Hiding in the Bathroom
Ladies, I’m here to tell you about a little something that can be done around the holidays to save your sanity. Some of you may listen to the podcast One Bad Mother, if you don’t, you should. It is basically the most down-to-earth, hilarious take on parenthood you’re going to get. Something the hosts have discussed multiple times as a coping mechanism for the holidays is #hidinginthebathroom.
It has become a hashtag sensation this time of year and for good reason. Moms, we know how it is. The stress and hoopla of the holidays. You’ve got family, you’ve got cooking, you’ve got a house to maintain, presents to buy, children to chase after. On Christmas day when your kids are bouncing off the walls, your in laws are commenting on the burned crust of your pumpkin pie, and your dog has decided to eat half the Christmas tree and then puke in your bed, there’s #hidinginthebathroom.
It’s a simple concept, and pretty self-explanatory. If you need a break (and when don’t we need a break) you announce that you need to use the bathroom… and then you stay in there as long as you think you can get away with it. This can also be used in instances when there’s a new baby and way too many hands trying to reach for your little bundle who is having a break down and can’t stand the stimulation. A baby is an excellent prop for excusing oneself to the guest bedroom to ‘nurse’ or ‘soothe’ or ‘drink that glass of wine you’ve hidden under the bed’. Even if the baby is calm and well-fed, just say they’re due for a feeding and you’ll be back as soon as their done.
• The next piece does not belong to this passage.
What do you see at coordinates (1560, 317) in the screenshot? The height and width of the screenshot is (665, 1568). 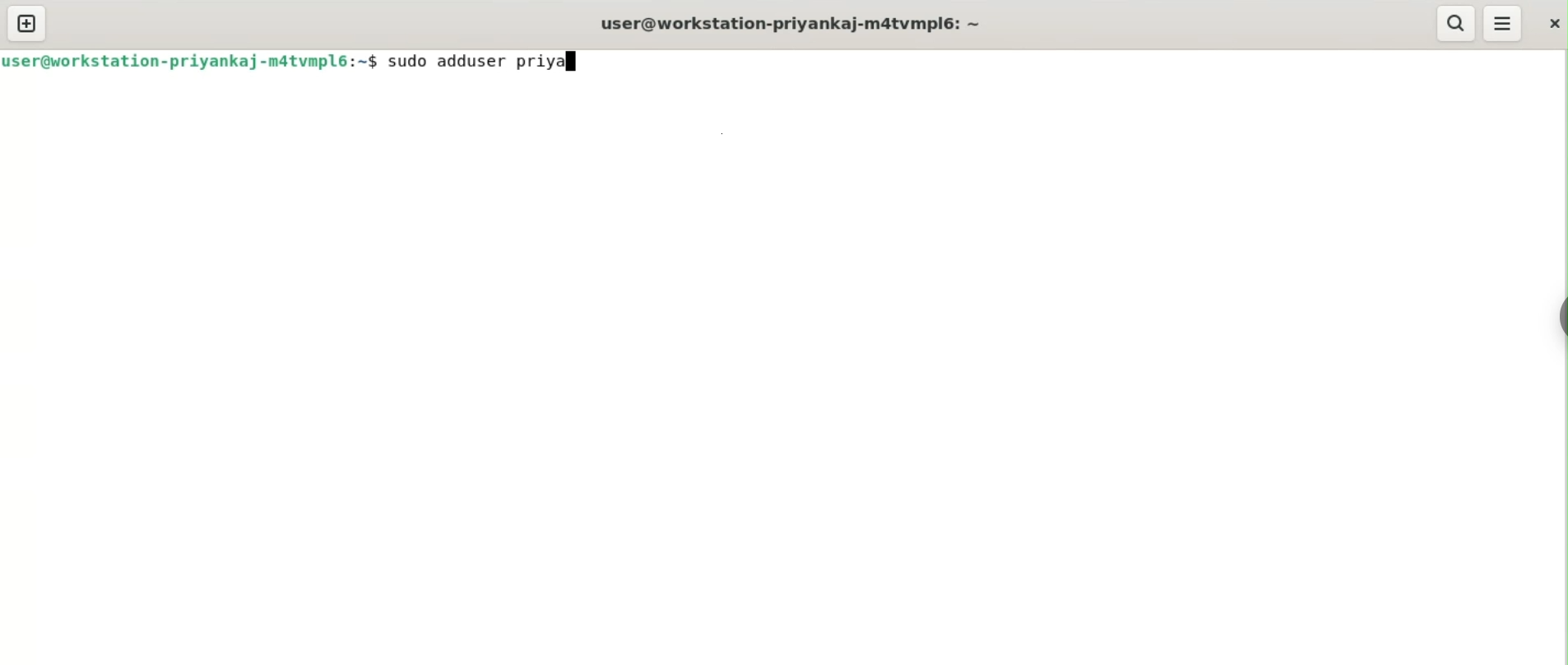 I see `sidebar` at bounding box center [1560, 317].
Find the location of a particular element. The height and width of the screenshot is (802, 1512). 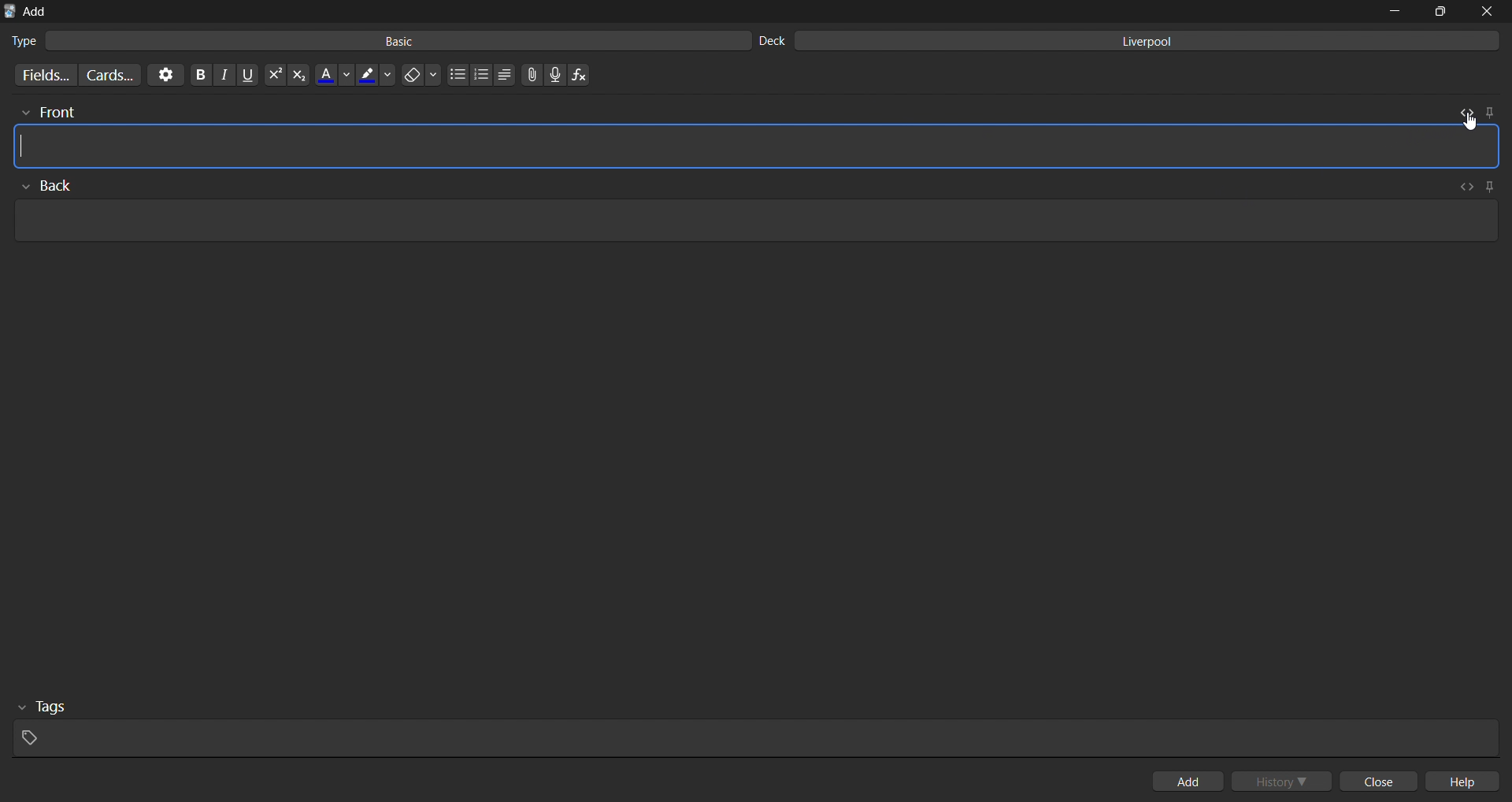

line spacing is located at coordinates (504, 74).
This can buy you time for a quick baby-snuggle-cat-nap, larger glass of wine, or general meditation moment.
If the bathroom is where you’ve managed to sequester yourself, just remember wine is easily hidden beneath a sink, behind a shower curtain, or under a tower of toilet paper rolls. Also, easily hidden are trashy magazines and chocolate bars. If you snap a picture of yourself to join the hashtag just make sure none of the people you’re hiding from can see it.
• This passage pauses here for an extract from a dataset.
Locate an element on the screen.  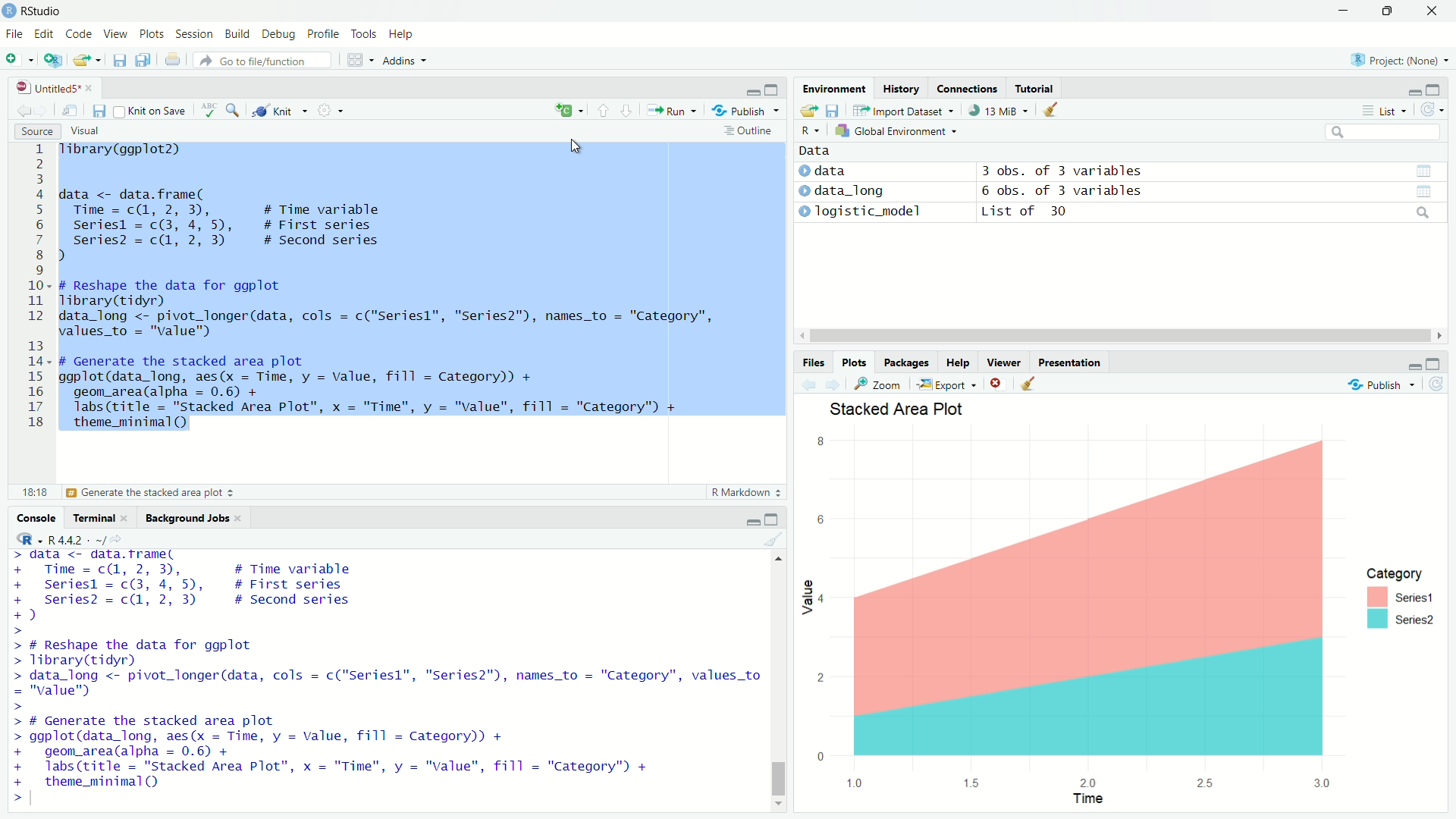
abc is located at coordinates (209, 112).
Bathroom hiding has been done for centuries from mothers all over the world. You’re simply engaging in an ancient tradition passed down from generations. So, stock up your bathroom or guest room with the ‘essentials’ and enjoy a little break from time-to-time. Just remember, if an in law finds your bottle of wine behind the toilet and inquires, say you’ve started using pinot as a tile cleaner. You read about it in Better Homes and Gardens.